## WHAT IS BEING ASKED
Beginning with the line below that contains "[Go Back] (58, 127)" and ending with the line that contains "As responsabilidades dos líderes e dos obreiros (22)", copy every line exactly. Copy nothing else.

━━ SUPPLIED DATA ━━

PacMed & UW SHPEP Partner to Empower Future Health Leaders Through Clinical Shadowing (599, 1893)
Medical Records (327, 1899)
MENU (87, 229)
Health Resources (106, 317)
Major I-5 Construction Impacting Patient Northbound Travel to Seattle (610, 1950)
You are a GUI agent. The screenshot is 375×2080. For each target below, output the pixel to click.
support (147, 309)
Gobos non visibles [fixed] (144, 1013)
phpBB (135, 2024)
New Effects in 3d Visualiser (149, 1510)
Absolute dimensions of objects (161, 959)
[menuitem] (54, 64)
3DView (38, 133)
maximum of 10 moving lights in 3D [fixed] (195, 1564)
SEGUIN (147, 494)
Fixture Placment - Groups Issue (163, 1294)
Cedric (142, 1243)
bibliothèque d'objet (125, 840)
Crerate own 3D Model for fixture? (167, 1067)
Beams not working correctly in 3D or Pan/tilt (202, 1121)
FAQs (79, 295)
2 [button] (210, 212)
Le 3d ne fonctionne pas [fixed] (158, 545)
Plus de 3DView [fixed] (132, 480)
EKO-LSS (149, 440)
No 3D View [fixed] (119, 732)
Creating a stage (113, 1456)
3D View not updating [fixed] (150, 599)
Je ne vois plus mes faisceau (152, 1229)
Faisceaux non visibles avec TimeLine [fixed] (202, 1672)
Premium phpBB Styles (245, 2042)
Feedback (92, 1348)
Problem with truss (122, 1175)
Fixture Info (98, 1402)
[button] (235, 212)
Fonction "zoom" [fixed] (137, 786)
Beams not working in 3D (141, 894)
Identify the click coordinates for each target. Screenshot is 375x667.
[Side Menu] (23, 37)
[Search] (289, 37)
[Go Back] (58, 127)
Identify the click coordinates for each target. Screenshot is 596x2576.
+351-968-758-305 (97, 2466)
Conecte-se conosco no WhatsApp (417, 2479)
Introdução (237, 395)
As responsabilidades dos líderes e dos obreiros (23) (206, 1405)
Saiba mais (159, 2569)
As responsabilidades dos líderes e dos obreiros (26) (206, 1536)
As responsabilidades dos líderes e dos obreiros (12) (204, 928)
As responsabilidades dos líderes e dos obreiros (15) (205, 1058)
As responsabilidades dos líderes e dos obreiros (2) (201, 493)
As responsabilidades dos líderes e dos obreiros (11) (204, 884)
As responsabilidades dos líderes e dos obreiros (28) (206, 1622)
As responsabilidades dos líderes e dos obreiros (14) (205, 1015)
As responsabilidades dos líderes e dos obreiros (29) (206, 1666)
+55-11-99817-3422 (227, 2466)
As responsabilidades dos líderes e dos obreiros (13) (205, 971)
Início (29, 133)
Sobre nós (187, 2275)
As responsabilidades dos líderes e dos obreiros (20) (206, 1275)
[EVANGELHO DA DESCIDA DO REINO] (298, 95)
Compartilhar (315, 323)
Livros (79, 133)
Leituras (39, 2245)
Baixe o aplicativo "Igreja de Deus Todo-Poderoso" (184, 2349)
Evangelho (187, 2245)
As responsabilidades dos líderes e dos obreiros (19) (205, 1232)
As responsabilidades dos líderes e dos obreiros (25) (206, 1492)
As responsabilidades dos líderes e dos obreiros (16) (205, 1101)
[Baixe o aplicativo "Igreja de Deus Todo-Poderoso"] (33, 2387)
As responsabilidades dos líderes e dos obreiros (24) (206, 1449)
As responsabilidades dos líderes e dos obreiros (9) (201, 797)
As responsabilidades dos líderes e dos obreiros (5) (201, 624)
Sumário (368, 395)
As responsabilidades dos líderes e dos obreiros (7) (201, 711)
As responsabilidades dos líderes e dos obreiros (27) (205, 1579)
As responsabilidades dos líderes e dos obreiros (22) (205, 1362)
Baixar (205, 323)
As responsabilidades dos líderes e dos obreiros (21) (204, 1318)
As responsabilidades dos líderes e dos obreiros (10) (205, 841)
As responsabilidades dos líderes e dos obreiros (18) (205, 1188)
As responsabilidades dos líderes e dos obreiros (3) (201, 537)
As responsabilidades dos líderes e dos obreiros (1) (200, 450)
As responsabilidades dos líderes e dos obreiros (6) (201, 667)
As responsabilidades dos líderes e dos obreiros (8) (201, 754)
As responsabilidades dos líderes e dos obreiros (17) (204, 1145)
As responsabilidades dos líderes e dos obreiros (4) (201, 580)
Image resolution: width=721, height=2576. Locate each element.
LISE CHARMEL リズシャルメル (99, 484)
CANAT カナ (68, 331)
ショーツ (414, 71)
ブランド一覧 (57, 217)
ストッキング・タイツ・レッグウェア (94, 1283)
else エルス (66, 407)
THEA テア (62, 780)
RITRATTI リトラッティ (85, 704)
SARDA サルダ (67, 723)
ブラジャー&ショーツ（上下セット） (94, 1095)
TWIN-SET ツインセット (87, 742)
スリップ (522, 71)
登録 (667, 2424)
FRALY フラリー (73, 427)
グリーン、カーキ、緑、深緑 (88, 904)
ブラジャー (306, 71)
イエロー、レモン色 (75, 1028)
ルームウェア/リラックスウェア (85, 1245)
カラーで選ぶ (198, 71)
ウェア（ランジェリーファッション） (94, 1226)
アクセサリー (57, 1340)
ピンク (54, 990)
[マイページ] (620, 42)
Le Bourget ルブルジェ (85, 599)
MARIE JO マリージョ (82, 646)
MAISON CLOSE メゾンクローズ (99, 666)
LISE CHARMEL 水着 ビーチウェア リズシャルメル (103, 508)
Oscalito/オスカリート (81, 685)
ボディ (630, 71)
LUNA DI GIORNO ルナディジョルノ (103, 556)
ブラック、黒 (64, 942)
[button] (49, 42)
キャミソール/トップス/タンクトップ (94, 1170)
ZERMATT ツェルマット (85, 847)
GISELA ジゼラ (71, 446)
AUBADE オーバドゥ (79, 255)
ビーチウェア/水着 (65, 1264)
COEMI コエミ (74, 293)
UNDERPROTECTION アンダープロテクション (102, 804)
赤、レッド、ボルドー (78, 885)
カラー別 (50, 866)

━━━

## RESPONSE BELOW
[Go Back] (58, 127)
Identify the click coordinates for each target. Screenshot is 596x2576.
+351-968-758-305 (97, 2466)
Conecte-se conosco no WhatsApp (417, 2479)
Introdução (237, 395)
As responsabilidades dos líderes e dos obreiros (23) (206, 1405)
Saiba mais (159, 2569)
As responsabilidades dos líderes e dos obreiros (26) (206, 1536)
As responsabilidades dos líderes e dos obreiros (12) (204, 928)
As responsabilidades dos líderes e dos obreiros (15) (205, 1058)
As responsabilidades dos líderes e dos obreiros (2) (201, 493)
As responsabilidades dos líderes e dos obreiros (11) (204, 884)
As responsabilidades dos líderes e dos obreiros (28) (206, 1622)
As responsabilidades dos líderes e dos obreiros (14) (205, 1015)
As responsabilidades dos líderes e dos obreiros (29) (206, 1666)
+55-11-99817-3422 (227, 2466)
As responsabilidades dos líderes e dos obreiros (13) (205, 971)
Início (29, 133)
Sobre nós (187, 2275)
As responsabilidades dos líderes e dos obreiros (20) (206, 1275)
[EVANGELHO DA DESCIDA DO REINO] (298, 95)
Compartilhar (315, 323)
Livros (79, 133)
Leituras (39, 2245)
Baixe o aplicativo "Igreja de Deus Todo-Poderoso" (184, 2349)
Evangelho (187, 2245)
As responsabilidades dos líderes e dos obreiros (19) (205, 1232)
As responsabilidades dos líderes e dos obreiros (25) (206, 1492)
As responsabilidades dos líderes e dos obreiros (16) (205, 1101)
[Baixe o aplicativo "Igreja de Deus Todo-Poderoso"] (33, 2387)
As responsabilidades dos líderes e dos obreiros (24) (206, 1449)
As responsabilidades dos líderes e dos obreiros (9) (201, 797)
As responsabilidades dos líderes e dos obreiros (5) (201, 624)
Sumário (368, 395)
As responsabilidades dos líderes e dos obreiros (7) (201, 711)
As responsabilidades dos líderes e dos obreiros (27) (205, 1579)
As responsabilidades dos líderes e dos obreiros (22) (205, 1362)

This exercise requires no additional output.